Figure 7 Kaplan–Meier survival curves of six hub genes in breast cancer patients. Overall survival (OS) by low and high (A) CDK1, (B) CCNA2, (C) TOP2A, (D) CCNB1, (E) KIF11, and (F) MELK expression.
Validation of Hub Genes Based on Multiple Clinic Pathological Features
Then, UALCAN was applied to validate the expression levels of six hub genes in breast cancer (Figures 8–10 and Supplementary Figures 1–3). The mRNA expression levels of six hub genes were all significantly higher in tumor tissues compared with those in normal tissues (Figure 8). Further subgroup analysis of multiple clinic pathological features of breast cancer samples in the TCGA consistently showed high-expression levels of six hub genes. The tumor stages and subclass boxplots of six hub genes were shown in Figure 9 and Figure 10, respectively. The results demonstrated that expression levels of the hub genes were significantly associated with the stages and subclasses of tumors. In addition, the expression levels of these hub genes were significantly elevated in breast cancer samples than adjacent normal samples in subgroup analyses based on age, ethnicity, and menopause status of patients (Supplementary Figures 1–3). A significant overexpression of these six hub genes was also validated in the breast cancer samples (n = 22) collected in our clinic (Figure 11).
Figure 8 Relative expression of six hub genes in normal tissues and breast cancer tissues. (A) CDK1, (B) CCNA2, (C) TOP2A, (D) CCNB1, (E) KIF11, and (F) MELK. Data are mean ± SE. ***P < 0.001.
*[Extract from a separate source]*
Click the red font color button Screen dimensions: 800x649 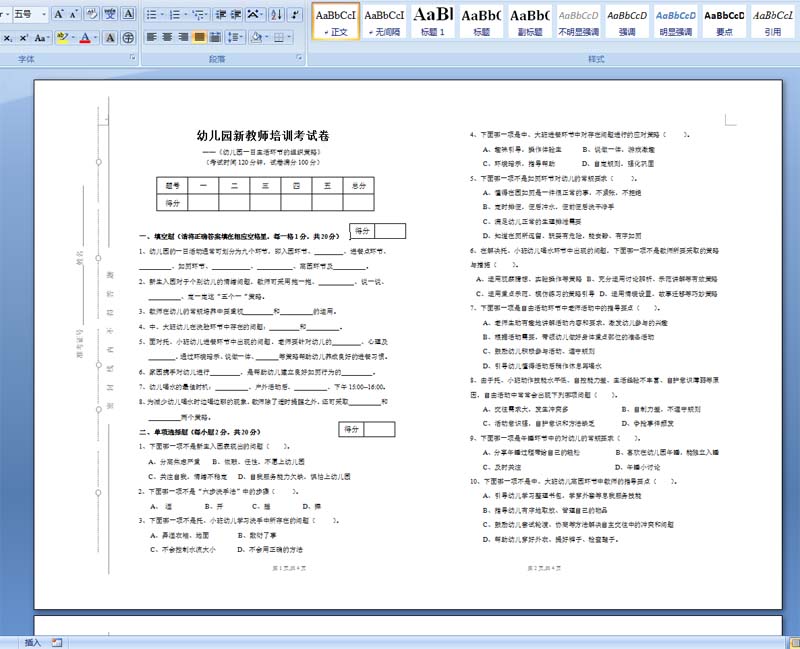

Figure 9 Relative expression of six hub genes in normal tissues and breast cancer tissues with different tumors stages. (A) CDK1, (B) CCNA2, (C) TOP2A, (D) CCNB1, (E) KIF11, and (F) MELK. Data are mean ± SE. **P < 0.01; ***P < 0.001.
Figure 10 Relative expression of six hub genes in normal tissues and breast cancer tissues with different tumors subclasses. (A) CDK1, (B) CCNA2, (C) TOP2A, (D) CCNB1, (E) KIF11, and (F) MELK. Data are mean ± SE. ***P < 0.001.
Figure 11 The relative expression of six hub genes in the breast cancer samples (n = 22) collected in our clinic were detected using quantitative Real-Time PCR (qRT-PCR). β-Actin was used as an internal reference gene for normalization. (A) CDK1, (B) CCNA2, (C) TOP2A, (D) CCNB1, (E) KIF11, and (F) MELK. Data were analyzed using paired Student’s t-test.
Hub Gene-Drug Interaction Network Analysis
To explore the interaction between hub genes and available therapeutic drugs of cancer, the hub gene-drug interaction network was constructed using CTD and visualized by Cytoscape. As shown in Figure 12, a variety of drugs could affect the expression of these six hub genes, CDK1, CCNA2, TOP2A, CCNB1, KIF11, and MELK. For example, tamoxifen and doxorubicin could reduce CDK1 expression level while azacitidine could elevate CDK1 expression level (Figure 12A).
Figure 12 Gene-drug interaction network constructed with six hub genes and chemotherapeutic drugs. Panels A–F show available chemotherapeutic drugs decrease or increase the expression levels of hub genes in mRNA or protein. (A) CDK1, (B) CCNA2, (C) TOP2A, (D) CCNB1, (E) KIF11, and (F) MELK. Red arrows: chemotherapeutic drugs increase the expression of hub genes; green arrows: chemotherapeutic drugs decrease the expression of hub genes. The numbers of arrows between chemotherapeutic drugs and hub genes in this network represent the supported numbers of literatures by previous reports.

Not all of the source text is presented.